The TinCan-based IPOP architecture supports different controllers to implement different virtual networks.

There are two controllers under active development – GroupVPN and SocialVPN. These are both social-based virtual private networks, but with different use cases and controller implementations. In SocialVPN, social relationships have an individual perspective: relationships are independently managed by each individual, and VPN links are friend-to-friend. In GroupVPN, social relationships have a group perspective: there is the concept of a group leader or manager, and once a user joins a group, VPN links are established among all devices that belong to the group.

SocialVPN – this is a controller for the creation of virtual private networks connecting an Internet user’s to their friend’s devices. Each user has its own view of a personal IPv4 virtual address space, and devices of friends are mapped to this address space dynamically.

GroupVPN – this is a controller for the creation of clusters where machines belonging to the cluster’s group are able to communicate to all other machines under a private virtual address space subnet (e.g. 10.10.x.y/16) that is not translated. Example use cases include user-defined virtual private clusters, inter-cloud computing, and virtual LANs for gaming.

Since version 15.01, IPOP GroupVPN can also be executed in “switch mode”, allowing it to handle Ethernet frames as a virtual layer-2 switch. Use case scenarios of switch mode include support for Linux container virtual networks (where multiple container endpoints can be bound to a single IPOP instance through a bridge), and GroupVP on OpenWRT-enabled wireless routers allowing multiple devices across multiple LANs to connect to each other without the need to run GroupVPN software on each device.
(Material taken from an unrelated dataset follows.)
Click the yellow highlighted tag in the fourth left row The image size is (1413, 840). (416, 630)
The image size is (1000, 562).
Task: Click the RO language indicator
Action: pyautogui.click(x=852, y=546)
From a technical standpoint, the main difference between the two controllers is with respect to the allocation and translation of IPv4 address spaces. SocialVPN assigns and translates private IPv4 subnets and addresses dynamically between any two users/nodes such that it can scale to large numbers of users of online social networks without creating address conflicts. GroupVPN assigns a single private subnet to a group of user/nodes, and does not perform any address translation.